You can also add interruptions deterministically at set intervals. The example below will put an attention check after the first and third trial.

 sequence: {
components: [
'introduction',
'consent',
{
components: [
'trial1',
'trial2',
'trial3',
'trial4'
],
order: 'latinSquare',
interruptions: {
spacing: 2,
firstLocation: 1,
components: ['myAttentionCheckComponent']
}
},
'post-survey'
],
order: 'fixed'
}

Skip Logic

Some studies need more advanced sequencing logic, based on a participant's response to previous questions. For example, a participant should only be shown a second, simpler task if they got a first, difficult task wrong. This is possible to implement in reVISit sequences with the skip object.

The example below will jump straight to end if the consent form is answered with anything but yes to the field consentApproval, meaning the participant did not approve of the consent form. All skip conditions require labeling any components that you want to jump to with your own id, except for they keyword end, which always jumps to the default final component of the study.

 sequence: {
components: [
'introduction',
{
components: ['consent']
'skip': {
'name': 'consent',
'check': 'response',
'responseId': 'consentApproval',
'value': 'yes',
'to': 'end'
}
order: 'fixed'
}
'trial1',
'trial2',
'trial3',
'trial4',
'post-survey'
],
order: 'fixed'
}

To check if multiple components are correct, for example that all attention checks were correct, you can do the following:

 sequence: {
components: [
'introduction',
'consent',
{
components: [
'trial1',
'trial2',
'trial3',
'trial4'
],
order: 'latinSquare',
interruptions: {
spacing: 2,
firstLocation: 1,
components: ['myAttentionCheckComponent']
},
skip: {
'name': 'myAttentionCheckComponent',
'check': 'responses',
'to': 'end'
}
},
'post-survey'
],
order: 'fixed'
}

This example will go through every component named myAttentionCheckComponent, and if any response is incorrect, jump immediately to end.
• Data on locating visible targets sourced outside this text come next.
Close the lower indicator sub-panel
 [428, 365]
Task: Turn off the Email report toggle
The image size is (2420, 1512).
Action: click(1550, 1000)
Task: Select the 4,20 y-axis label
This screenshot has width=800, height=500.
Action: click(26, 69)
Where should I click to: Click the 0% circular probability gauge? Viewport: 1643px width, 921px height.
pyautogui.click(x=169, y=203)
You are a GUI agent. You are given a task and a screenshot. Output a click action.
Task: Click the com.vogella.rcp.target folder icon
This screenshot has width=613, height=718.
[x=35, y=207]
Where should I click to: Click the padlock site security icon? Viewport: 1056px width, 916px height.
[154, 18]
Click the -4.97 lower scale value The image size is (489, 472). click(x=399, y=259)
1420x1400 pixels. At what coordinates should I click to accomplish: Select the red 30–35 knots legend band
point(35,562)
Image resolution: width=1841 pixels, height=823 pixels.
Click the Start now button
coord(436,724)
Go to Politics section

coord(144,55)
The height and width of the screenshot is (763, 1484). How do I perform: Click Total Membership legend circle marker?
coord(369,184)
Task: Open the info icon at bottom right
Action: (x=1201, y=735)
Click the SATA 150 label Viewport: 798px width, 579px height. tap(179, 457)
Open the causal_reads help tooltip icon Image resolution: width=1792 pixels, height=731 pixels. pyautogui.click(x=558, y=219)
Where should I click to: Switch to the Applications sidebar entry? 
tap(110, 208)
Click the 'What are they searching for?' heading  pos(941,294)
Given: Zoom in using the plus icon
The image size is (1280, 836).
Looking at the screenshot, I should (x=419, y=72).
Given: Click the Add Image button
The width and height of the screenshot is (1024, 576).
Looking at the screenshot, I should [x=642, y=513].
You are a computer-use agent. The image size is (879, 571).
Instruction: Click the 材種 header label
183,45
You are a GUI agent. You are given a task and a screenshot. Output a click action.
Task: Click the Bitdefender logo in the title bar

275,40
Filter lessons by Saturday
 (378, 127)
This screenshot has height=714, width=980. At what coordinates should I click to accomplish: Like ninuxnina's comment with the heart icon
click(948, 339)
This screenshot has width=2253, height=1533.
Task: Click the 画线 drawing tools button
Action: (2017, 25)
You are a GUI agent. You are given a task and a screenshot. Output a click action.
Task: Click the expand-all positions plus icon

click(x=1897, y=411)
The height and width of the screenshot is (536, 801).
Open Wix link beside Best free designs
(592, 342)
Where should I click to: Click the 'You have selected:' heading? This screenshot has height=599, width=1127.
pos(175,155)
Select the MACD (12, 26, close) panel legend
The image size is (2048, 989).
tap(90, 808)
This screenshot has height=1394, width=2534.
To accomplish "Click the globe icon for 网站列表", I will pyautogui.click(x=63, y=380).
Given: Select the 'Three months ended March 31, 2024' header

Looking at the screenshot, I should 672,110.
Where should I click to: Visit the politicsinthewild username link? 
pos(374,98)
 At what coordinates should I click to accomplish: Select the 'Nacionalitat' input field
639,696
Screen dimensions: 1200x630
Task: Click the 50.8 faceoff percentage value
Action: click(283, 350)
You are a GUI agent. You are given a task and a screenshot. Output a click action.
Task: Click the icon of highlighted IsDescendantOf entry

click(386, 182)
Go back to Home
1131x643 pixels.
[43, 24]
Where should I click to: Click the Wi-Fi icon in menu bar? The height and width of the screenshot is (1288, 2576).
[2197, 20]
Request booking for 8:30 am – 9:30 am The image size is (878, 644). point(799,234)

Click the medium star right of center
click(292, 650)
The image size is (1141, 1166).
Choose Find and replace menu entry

You can also wait until multiple attention checks have been answered incorrectly to jump to end with the repeatedComponent check.

 sequence: {
components: [
'introduction',
'consent',
{
components: [
'trial1',
'trial2',
'trial3',
'trial4'
],
order: 'latinSquare',
interruptions: {
spacing: 2,
firstLocation: 1,
components: ['myAttentionCheckComponent']
},
skip: {
'name': 'myAttentionCheckComponent',
'check': 'repeatedComponent',
'condition': 'numIncorrect',
'value': 2,
'to': 'end'
}
},
'post-survey'
],
order: 'fixed'
}

You can also use skip to jump around within your study. The example below skips the block hardQuestions if the participant gets both questions wrong in easyQuestions.

 sequence: {
components: [
'introduction',
'consent',
{
components: [
'trial1',
'trial2',
],
order: 'latinSquare',
id: 'easyQuestions'
skip: {
check: 'block',
condition: 'numIncorrect',
value: 2,
to: 'moreEasyQuestions'
}
},
{
components: [
'trial3',
'trial4'
],
order: 'latinSquare',
id: 'hardQuestions'
},
{
components: [
'trial5',
'trial6',
],
order: 'latinSquare',
id: 'moreEasyQuestions'
},
'post-survey'
],
order: 'fixed'
}

After jumping to moreEasyQuestions, the sequence will continue as if you had gotten there naturally, so will continue on to post-survey afterwards.